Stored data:
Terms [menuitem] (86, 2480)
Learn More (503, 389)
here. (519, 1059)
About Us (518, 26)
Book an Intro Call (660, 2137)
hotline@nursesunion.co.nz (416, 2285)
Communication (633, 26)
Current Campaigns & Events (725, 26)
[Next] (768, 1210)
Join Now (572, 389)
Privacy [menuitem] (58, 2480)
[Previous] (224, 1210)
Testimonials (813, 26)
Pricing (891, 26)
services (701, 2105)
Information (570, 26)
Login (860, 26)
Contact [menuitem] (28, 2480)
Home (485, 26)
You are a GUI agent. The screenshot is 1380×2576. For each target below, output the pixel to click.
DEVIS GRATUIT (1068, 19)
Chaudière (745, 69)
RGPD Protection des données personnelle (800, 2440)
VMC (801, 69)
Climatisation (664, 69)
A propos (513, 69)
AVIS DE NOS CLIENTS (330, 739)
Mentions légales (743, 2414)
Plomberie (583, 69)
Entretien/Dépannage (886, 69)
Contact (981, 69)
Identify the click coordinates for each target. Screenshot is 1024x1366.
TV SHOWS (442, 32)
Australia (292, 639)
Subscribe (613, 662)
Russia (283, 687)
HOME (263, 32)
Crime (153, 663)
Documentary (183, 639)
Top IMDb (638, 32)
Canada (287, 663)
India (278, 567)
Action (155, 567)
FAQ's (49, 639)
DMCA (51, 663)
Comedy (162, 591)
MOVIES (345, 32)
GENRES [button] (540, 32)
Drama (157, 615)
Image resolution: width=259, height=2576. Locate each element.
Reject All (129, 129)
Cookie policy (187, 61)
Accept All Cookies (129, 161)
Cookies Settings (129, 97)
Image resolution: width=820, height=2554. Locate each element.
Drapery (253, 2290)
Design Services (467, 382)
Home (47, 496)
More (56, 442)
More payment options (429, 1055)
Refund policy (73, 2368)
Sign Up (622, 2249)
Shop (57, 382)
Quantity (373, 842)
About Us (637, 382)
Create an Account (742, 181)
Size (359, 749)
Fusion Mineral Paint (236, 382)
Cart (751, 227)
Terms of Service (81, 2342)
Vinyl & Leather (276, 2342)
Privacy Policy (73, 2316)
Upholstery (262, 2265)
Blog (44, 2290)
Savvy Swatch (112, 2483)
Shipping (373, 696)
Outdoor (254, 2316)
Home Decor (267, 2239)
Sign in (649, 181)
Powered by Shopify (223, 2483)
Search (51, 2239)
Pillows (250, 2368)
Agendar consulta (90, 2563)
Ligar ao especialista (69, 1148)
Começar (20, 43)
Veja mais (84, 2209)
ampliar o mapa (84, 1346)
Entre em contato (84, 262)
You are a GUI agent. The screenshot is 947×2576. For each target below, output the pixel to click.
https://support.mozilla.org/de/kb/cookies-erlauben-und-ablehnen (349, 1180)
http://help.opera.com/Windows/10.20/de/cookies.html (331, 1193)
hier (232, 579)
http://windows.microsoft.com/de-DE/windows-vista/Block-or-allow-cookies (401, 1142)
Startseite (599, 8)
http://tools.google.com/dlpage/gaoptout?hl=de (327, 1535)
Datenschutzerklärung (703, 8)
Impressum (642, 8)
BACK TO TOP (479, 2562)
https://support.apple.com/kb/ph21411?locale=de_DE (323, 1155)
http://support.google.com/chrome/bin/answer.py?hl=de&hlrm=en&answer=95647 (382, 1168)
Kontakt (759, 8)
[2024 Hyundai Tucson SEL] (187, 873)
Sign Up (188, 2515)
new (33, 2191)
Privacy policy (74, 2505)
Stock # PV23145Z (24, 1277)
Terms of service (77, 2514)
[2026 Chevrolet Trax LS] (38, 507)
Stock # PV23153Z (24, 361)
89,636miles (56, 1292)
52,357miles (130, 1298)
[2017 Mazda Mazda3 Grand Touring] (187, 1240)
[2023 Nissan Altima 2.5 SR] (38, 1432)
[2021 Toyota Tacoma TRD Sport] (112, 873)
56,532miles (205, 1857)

-- Your objective --
Each line above that has "output" adds one to the count; say the final count with no other text.

-- Result of this task --
2